Как дословно звучит фрагмент приведённого ниже текста о блокаде, начиная со слов «Медики, к которым» и заканчивая словами «любви и сострадания.»? Процитируйте его без изменений.

▸ **Текст для изучения**
———
То есть те, кто часами стоял в очередях за кусочком хлеба для своих близких, для детей. Те, кто шел разбирать деревянные постройки на дрова. Те, кто ходил, вернее полз, за водой на реку, к проруби, а то за снегом, который растапливал на плите. Казалось бы, они должны были беречь силы, не расходовать калории, лежать, экономить каждый шаг. Между тем, нарушая все законы физиологии и энергетики, выигрывали те, кто не щадил себя. Жена, которая отдавала часть своего пайка мужу, мать, которая, не имея чем кормить младенца, надрезала себе вену и давала ребенку пососать свою кровь.
Конечно, умирали и спасатели. Но, во всяком случае, они оставались людьми, а чувство любви, сострадания продлевало им жизнь.
Медики, к которым мы обращались, не могли нам разъяснить этого феномена. Выживали те, кто спасал других, — удивительное это нравственное правило подтверждалось все новыми свидетельствами. Люди не знали об этом, они действовали, подчиняясь призывам любви и сострадания.
Экстремальные условия блокады, когда ослаб, отдалился тоталитарный гнет, помогли освободить естественное чувство милосердия. Что же случилось с нами за эти годы мирной сытой жизни? Почему теперь, когда тепло, когда мы живем несравненно лучше, думал я, когда мы одеты и нет войны, нет блокады, почему мы проходим мимо? И спрашивал себя: а подошел бы я? Или я думаю об этом сейчас только потому, что я наткнулся на это холодное безразличие людей к своей беде?
Однажды ночью, когда мне не спалось в этой больнице, плечо еще очень болело, я пошел гулять по коридору. Больница была переполнена, особенно женское отделение, не хватало мест, в коридоре стояли кровати. Больные спали, но с одной из кроватей раздавался тихий стон. Я подошел поближе, увидел старую седую женщину с распущенными волосами. Я спросил, не позвать ли сестру. Она ответила: «Не надо. Лучше посидите рядом со мной». Я сел. Она медленно, с трудом стала рассказывать о себе. Ей было 75 лет, дочь ее жила на Дальнем Востоке, муж погиб в войну, сама она работала на швейной фабрике и пела в хоре. И однажды сидела в тюрьме за то, что избила директора фабрики… Вдруг она мне сказала: «Вы знаете, я, наверно, не доживу до утра. Я скоро умру. Не отходите от меня».
———
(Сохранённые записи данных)
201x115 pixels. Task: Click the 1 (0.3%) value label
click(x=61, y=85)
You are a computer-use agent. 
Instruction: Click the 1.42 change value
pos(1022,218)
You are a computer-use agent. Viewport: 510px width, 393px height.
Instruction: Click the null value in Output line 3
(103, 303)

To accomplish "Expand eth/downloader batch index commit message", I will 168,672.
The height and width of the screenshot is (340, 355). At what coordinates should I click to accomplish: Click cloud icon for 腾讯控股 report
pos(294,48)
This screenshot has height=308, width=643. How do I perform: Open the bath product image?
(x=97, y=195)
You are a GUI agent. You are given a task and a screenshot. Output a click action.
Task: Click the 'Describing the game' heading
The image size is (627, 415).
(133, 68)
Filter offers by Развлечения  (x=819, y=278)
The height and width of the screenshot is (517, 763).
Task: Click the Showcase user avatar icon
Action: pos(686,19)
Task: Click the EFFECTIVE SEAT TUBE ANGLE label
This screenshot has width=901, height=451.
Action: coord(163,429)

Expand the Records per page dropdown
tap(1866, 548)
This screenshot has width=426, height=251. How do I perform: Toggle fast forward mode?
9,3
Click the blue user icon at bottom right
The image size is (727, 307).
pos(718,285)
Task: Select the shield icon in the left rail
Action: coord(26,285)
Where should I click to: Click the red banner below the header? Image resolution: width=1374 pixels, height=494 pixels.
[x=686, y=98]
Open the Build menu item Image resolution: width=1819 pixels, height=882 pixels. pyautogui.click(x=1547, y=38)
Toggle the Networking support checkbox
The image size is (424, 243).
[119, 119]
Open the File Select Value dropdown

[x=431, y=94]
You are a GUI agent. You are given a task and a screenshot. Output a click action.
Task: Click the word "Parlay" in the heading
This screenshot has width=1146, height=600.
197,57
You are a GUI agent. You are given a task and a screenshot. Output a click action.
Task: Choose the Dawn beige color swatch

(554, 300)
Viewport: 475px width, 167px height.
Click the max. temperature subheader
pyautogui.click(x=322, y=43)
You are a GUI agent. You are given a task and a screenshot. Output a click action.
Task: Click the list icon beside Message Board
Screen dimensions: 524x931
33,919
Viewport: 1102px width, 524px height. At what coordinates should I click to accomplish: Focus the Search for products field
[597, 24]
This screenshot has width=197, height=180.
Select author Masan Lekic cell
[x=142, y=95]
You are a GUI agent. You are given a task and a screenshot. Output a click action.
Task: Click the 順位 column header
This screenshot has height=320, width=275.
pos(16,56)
———
▸ **Письменный ответ**
Медики, к которым мы обращались, не могли нам разъяснить этого феномена. Выживали те, кто спасал других, — удивительное это нравственное правило подтверждалось все новыми свидетельствами. Люди не знали об этом, они действовали, подчиняясь призывам любви и сострадания.